→ **Required task**: In each of the records, swap "At what coordinates should I click to accomplish" for "Where should I click to accomplish" and reproduce the lines with no other change.

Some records
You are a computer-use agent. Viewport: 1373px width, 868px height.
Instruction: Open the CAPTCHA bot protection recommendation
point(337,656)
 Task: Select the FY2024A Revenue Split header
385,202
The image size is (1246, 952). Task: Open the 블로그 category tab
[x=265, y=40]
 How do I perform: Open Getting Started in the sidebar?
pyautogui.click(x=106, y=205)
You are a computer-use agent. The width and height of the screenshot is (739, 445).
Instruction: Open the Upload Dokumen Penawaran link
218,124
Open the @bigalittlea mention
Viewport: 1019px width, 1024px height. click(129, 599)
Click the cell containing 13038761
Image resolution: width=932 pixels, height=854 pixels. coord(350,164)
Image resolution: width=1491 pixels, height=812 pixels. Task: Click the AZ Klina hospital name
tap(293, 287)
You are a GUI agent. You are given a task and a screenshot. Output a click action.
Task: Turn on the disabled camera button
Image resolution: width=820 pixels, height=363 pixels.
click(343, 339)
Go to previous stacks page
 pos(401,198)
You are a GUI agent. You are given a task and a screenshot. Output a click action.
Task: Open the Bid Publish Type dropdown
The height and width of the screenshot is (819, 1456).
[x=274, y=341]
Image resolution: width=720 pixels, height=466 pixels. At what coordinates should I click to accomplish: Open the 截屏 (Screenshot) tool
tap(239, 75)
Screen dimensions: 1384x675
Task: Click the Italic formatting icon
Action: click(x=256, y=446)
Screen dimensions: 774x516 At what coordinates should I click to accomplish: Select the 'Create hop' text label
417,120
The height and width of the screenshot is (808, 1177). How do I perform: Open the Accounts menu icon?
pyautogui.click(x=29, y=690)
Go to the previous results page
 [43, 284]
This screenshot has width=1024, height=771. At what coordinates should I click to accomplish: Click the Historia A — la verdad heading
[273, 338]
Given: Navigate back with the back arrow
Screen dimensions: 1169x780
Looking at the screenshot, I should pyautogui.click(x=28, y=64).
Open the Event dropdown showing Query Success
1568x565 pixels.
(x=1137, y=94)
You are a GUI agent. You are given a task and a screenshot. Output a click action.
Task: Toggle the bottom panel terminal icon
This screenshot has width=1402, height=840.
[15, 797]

→ **Output for this exercise**:
You are a computer-use agent. Viewport: 1373px width, 868px height.
Instruction: Open the CAPTCHA bot protection recommendation
point(337,656)
 Task: Select the FY2024A Revenue Split header
385,202
The image size is (1246, 952). Task: Open the 블로그 category tab
[x=265, y=40]
 How do I perform: Open Getting Started in the sidebar?
pyautogui.click(x=106, y=205)
You are a computer-use agent. The width and height of the screenshot is (739, 445).
Instruction: Open the Upload Dokumen Penawaran link
218,124
Open the @bigalittlea mention
Viewport: 1019px width, 1024px height. click(129, 599)
Click the cell containing 13038761
Image resolution: width=932 pixels, height=854 pixels. coord(350,164)
Image resolution: width=1491 pixels, height=812 pixels. Task: Click the AZ Klina hospital name
tap(293, 287)
You are a GUI agent. You are given a task and a screenshot. Output a click action.
Task: Turn on the disabled camera button
Image resolution: width=820 pixels, height=363 pixels.
click(343, 339)
Go to previous stacks page
 pos(401,198)
You are a GUI agent. You are given a task and a screenshot. Output a click action.
Task: Open the Bid Publish Type dropdown
The height and width of the screenshot is (819, 1456).
[x=274, y=341]
Image resolution: width=720 pixels, height=466 pixels. Where should I click to accomplish: Open the 截屏 (Screenshot) tool
tap(239, 75)
Screen dimensions: 1384x675
Task: Click the Italic formatting icon
Action: click(x=256, y=446)
Screen dimensions: 774x516 Where should I click to accomplish: Select the 'Create hop' text label
417,120
The height and width of the screenshot is (808, 1177). How do I perform: Open the Accounts menu icon?
pyautogui.click(x=29, y=690)
Go to the previous results page
 [43, 284]
This screenshot has width=1024, height=771. Where should I click to accomplish: Click the Historia A — la verdad heading
[273, 338]
Given: Navigate back with the back arrow
Screen dimensions: 1169x780
Looking at the screenshot, I should pyautogui.click(x=28, y=64).
Open the Event dropdown showing Query Success
1568x565 pixels.
(x=1137, y=94)
You are a GUI agent. You are given a task and a screenshot. Output a click action.
Task: Toggle the bottom panel terminal icon
This screenshot has width=1402, height=840.
[15, 797]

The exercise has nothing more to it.